# chargeur aw7



## yabr (Mardi à 14:23)

bonjour je possede ce chargeur apple sur lequel je posais toutes les nuits mon Aw4...
j'ai acquis aujourdhui une apple watch 7
pensez vous qu'il puisse encore faire l'affaire?
je ne recherche pas la rapidité....j'ai toute la nuit pour recharger
merci à vous


----------



## Gerapp38 (Mardi à 14:54)

Bien sûr, l’AW7 est compatible avec la charge rapide par le nouveau câble usb c, mais reste rechargeable avec un câble de génération précédente.


----------



## yabr (Mardi à 14:58)

Gerapp38 a dit:


> Bien sûr, l’AW7 est compatible avec la charge rapide par le nouveau câble usb c, mais reste rechargeable avec un câble de génération précédente.


je ne pense pas qu'elle puisse etre recahrgée avec les anciens chargeurs 5 watt qui pour moi etaient les plus pratiques
d"autre part j'ai l'impression que les anciens sabots aimantés ne sont pas assez concaves....le dessous des aw7 est bcp plus bosselé que les aw4


----------



## Gerapp38 (Mardi à 15:13)

yabr a dit:


> je ne pense pas qu'elle puisse etre recahrgée avec les anciens chargeurs 5 watt qui pour moi etaient les plus pratiques
> d"autre part j'ai l'impression que les anciens sabots aimantés ne sont pas assez concaves....le dessous des aw7 est bcp plus bosselé que les aw4


Ben normalement si, le vieux câble est indiqué comme compatible


----------



## yabr (Mardi à 15:40)

Gerapp38 a dit:


> Ben normalement si, le vieux câble est indiqué comme compatible


j'aimerai bien ,mis je n' y crois pas.....pas du tout la même forme en dessous de la watch....je crains qu'il y ait peu de contact et que la montre chauffe.....


----------



## Gerapp38 (Mardi à 16:21)

yabr a dit:


> j'aimerai bien ,mis je n' y crois pas.....pas du tout la même forme en dessous de la watch....je crains qu'il y ait peu de contact et que la montre chauffe.....

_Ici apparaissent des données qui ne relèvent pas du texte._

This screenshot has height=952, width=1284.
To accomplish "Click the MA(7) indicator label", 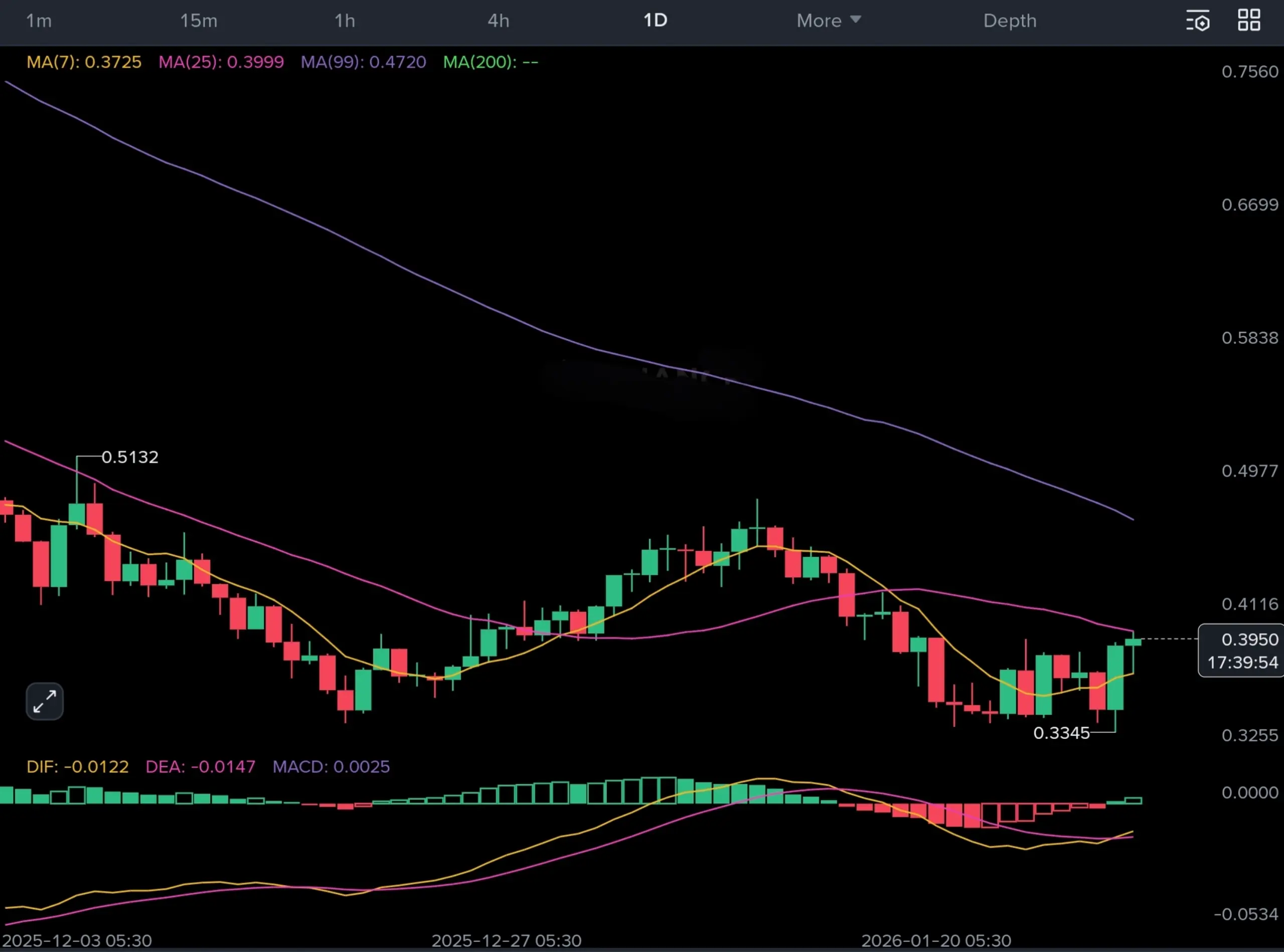I will pyautogui.click(x=84, y=62).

Hé bien pour moi c’est toujours la même forme (une calotte sphérique), et je ne vois pas pourquoi ils auraient changé le rayon de la sphère… mais tu pourras bientôt vérifier.


----------



## love_leeloo (Mardi à 17:23)

mais une AW est bien livrée avec son chargeur, non ?


----------



## fousfous (Mardi à 17:36)

Même forme à l'arrière, les Watch sont toutes compatibles avec les chargeurs rond, qu'ils soient USB-A ou USB-C.


----------



## yabr (Mardi à 17:38)

love_leeloo a dit:


> mais une AW est bien livrée avec son chargeur, non ?

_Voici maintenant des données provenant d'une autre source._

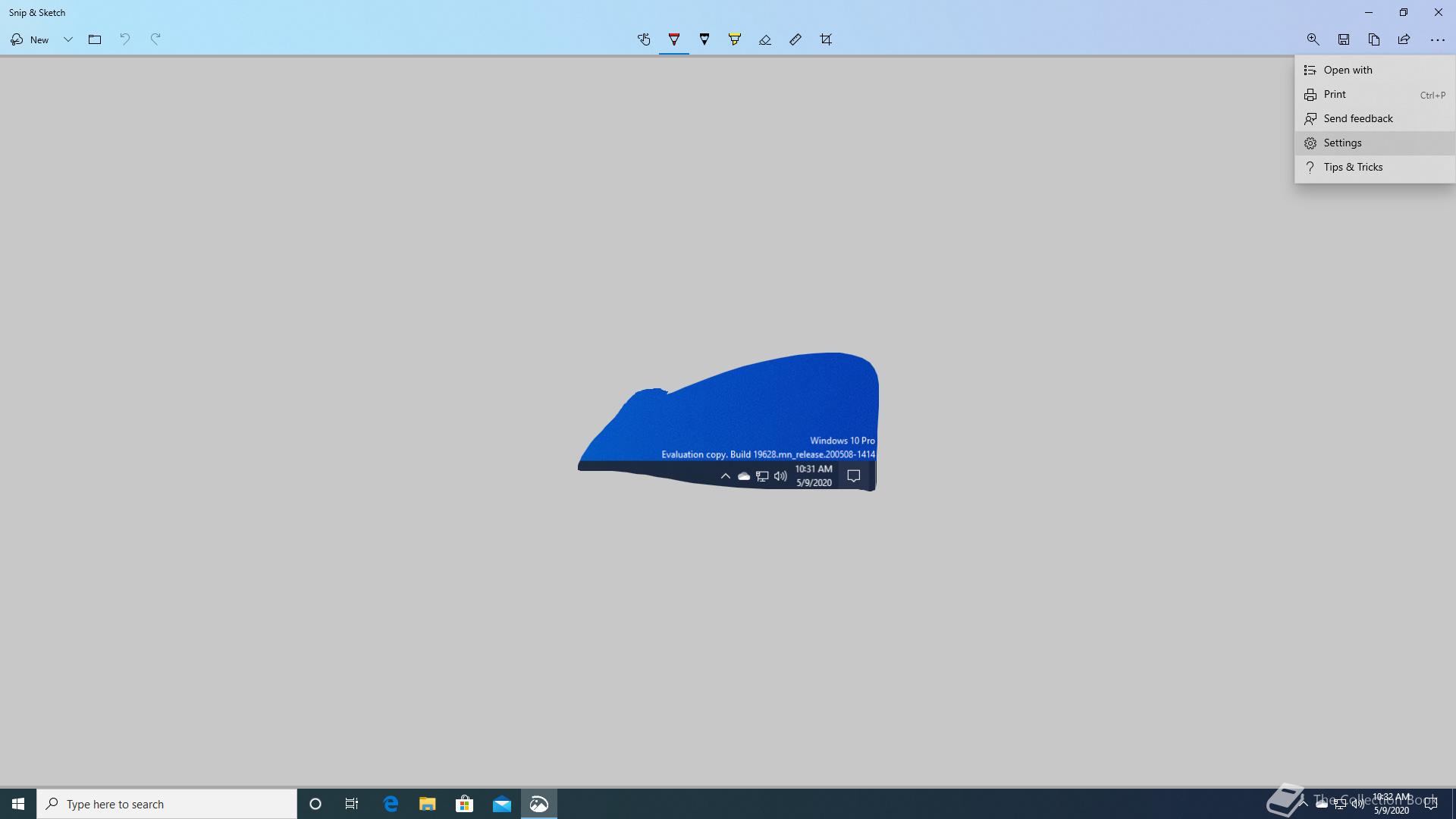Open the folder icon to open file
Screen dimensions: 1456x819
coord(95,39)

oui,bien sur ,mais j'aime bcp utiliser celui que j'ai mis en photo....je n'aime pas ceux livrés avec la watch....ils se tortillent ,se soulevent ,et la montre prend un equilibre precaire dessus


----------



## yabr (Mardi à 17:39)

fousfous a dit:


> Même forme à l'arrière, les Watch sont toutes compatibles avec les chargeurs rond, qu'ils soient USB-A ou USB-C.


bon beh tant mieux....je continuerai a charger la nuit avec mon 5 watts


----------